Articles Comments

KARAGYOZOV.COM » Sound theory » Mixing on headphones. Microphone techniques

Mixing on headphones. Microphone techniques

Mixing on headphones. Microphone techniques






I do not have the opportunity to buy good studio monitors. even if find a passive ones, ensuring of a quality power amplifier for them raises their prices back to the level of active monitors. Can I mix at home of quality headphones that can be purchased at a price several times lower than that of the monitors?


The answer is – no, you can not. Let’s see why.

The financial reason in choosing studio monitors vs. headsets is undoubtedly true – even relatively medium quality nearfield monitors are difficult to buy under € 2000-3000 per pair, while about 250 € we can obtain fairly good headphones.

Stereophonic impression is better than in monitors, the closed volume (if any) provides better insulation from the outside world, respectively lower bottom threshold of hearing, as well as a complete lack of problems with neighbors due to high volume, respectively, we also have higher upper threshold of hearing.


These two things together mean a large dynamic range.


The sound is more detailed in most cases. The reason is that the low mass of the speakers   is resulting in lower inertia in the oscillation, respectively in better reproduction of transients sound, which are important for the perception of timbre color and detail.

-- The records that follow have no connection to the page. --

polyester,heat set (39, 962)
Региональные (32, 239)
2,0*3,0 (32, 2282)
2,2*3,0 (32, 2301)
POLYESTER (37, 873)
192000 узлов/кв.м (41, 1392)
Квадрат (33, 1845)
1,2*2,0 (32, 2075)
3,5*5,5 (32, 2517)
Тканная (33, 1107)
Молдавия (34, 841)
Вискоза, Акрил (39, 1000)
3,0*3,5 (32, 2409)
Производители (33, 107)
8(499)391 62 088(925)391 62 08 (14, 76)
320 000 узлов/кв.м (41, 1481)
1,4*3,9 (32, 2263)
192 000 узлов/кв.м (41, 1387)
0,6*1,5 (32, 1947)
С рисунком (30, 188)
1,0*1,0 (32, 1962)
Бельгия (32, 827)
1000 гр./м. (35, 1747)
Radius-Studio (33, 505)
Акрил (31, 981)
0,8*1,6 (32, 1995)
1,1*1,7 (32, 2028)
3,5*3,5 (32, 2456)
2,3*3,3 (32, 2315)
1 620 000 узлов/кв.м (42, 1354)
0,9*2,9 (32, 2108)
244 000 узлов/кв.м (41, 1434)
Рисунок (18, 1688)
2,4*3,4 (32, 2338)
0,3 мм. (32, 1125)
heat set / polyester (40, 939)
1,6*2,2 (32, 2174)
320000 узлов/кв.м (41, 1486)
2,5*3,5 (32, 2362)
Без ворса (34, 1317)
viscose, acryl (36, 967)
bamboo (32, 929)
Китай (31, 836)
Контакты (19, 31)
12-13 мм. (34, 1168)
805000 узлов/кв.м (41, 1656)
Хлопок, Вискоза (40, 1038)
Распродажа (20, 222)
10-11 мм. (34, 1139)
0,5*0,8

The frequency response is achieved more easily because of the lack of attenuation of the sound in air and the more precise targeting of the auditory membrane. In most cases the presence of one speaker per channel leads to a lack of phase problems inherent in the two-, three-or more band systems, as well as to the lack of frequency peaks and “holes”, which are typical for these systems.

The monitoring systems have several times higher rate of distortion caused again by the higher mass and inertia of a large speaker and greatly unmanaged processes along its membrane.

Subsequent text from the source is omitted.